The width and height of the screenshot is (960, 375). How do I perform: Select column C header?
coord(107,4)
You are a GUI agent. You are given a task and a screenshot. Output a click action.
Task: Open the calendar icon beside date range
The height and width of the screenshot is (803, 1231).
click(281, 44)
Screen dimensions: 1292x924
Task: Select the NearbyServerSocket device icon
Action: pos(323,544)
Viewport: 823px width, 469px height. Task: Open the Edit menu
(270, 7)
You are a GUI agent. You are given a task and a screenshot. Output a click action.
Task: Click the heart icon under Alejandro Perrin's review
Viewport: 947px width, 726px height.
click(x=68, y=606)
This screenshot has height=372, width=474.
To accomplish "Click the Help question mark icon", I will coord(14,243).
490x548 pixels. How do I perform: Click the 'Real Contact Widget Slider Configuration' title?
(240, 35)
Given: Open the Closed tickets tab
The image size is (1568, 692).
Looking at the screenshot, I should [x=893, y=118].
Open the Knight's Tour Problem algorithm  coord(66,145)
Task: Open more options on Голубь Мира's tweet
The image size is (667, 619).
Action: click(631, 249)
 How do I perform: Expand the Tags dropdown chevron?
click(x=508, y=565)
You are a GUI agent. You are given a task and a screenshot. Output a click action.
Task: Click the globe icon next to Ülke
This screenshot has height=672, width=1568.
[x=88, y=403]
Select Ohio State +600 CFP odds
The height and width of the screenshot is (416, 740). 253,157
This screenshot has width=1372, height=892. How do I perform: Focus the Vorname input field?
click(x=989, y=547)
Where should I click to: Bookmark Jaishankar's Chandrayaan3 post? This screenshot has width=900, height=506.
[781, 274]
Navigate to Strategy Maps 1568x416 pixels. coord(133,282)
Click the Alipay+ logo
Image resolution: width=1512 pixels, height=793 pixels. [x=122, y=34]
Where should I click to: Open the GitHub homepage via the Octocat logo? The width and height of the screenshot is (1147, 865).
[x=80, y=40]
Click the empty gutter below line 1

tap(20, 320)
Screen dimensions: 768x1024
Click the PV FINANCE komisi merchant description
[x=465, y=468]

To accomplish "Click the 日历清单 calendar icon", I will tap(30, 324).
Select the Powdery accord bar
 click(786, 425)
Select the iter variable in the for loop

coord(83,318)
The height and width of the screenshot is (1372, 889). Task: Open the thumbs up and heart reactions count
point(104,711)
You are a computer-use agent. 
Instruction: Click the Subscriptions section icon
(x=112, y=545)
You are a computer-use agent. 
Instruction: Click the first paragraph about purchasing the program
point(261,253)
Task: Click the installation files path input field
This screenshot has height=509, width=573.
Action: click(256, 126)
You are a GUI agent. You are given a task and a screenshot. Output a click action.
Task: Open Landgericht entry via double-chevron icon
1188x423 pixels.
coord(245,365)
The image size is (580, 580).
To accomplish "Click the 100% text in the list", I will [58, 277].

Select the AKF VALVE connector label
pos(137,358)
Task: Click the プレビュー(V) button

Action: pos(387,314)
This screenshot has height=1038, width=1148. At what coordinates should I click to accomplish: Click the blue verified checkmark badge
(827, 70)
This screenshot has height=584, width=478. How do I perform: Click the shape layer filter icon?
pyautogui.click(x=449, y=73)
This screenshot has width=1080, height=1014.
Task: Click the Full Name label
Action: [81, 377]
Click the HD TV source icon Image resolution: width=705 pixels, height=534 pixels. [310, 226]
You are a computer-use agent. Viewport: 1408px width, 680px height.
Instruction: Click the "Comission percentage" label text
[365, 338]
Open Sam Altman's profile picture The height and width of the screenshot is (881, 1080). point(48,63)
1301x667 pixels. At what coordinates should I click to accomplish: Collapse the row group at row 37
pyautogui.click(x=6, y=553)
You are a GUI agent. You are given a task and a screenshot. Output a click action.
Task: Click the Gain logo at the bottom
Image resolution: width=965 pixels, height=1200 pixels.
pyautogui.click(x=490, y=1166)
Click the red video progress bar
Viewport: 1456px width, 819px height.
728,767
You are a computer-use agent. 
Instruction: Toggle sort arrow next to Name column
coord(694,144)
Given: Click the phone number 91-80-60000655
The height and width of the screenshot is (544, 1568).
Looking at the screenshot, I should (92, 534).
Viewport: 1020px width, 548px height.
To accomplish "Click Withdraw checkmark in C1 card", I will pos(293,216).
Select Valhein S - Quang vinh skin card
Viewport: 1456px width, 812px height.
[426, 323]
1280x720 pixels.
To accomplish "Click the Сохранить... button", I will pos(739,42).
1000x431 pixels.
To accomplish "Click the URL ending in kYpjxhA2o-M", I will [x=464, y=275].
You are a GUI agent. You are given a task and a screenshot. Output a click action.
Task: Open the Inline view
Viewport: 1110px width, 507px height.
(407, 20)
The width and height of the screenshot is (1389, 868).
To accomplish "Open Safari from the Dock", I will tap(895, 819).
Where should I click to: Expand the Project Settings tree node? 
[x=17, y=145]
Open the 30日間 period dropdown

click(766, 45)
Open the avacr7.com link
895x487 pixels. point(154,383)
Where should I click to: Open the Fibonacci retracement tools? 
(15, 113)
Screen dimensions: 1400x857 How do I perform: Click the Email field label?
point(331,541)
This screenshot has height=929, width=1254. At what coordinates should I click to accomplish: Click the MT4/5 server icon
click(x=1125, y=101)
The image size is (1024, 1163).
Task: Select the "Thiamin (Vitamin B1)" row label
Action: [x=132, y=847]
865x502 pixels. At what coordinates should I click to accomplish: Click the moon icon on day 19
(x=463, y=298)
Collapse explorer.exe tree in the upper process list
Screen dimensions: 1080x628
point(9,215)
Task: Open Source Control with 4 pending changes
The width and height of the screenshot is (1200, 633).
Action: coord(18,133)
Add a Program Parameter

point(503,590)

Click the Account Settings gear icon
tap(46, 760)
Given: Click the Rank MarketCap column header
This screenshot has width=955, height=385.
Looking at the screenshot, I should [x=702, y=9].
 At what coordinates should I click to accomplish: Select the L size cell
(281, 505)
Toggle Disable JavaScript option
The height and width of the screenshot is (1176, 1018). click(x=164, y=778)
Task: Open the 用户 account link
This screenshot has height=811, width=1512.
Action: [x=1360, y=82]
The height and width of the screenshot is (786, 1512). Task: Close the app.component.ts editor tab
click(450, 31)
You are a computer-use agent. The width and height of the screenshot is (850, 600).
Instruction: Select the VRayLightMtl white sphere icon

★ ★ ★ ★ ★

Within the data above, pick out all lines holding the word "list".

● RESPONSE
To accomplish "Click the 100% text in the list", I will [58, 277].
Collapse explorer.exe tree in the upper process list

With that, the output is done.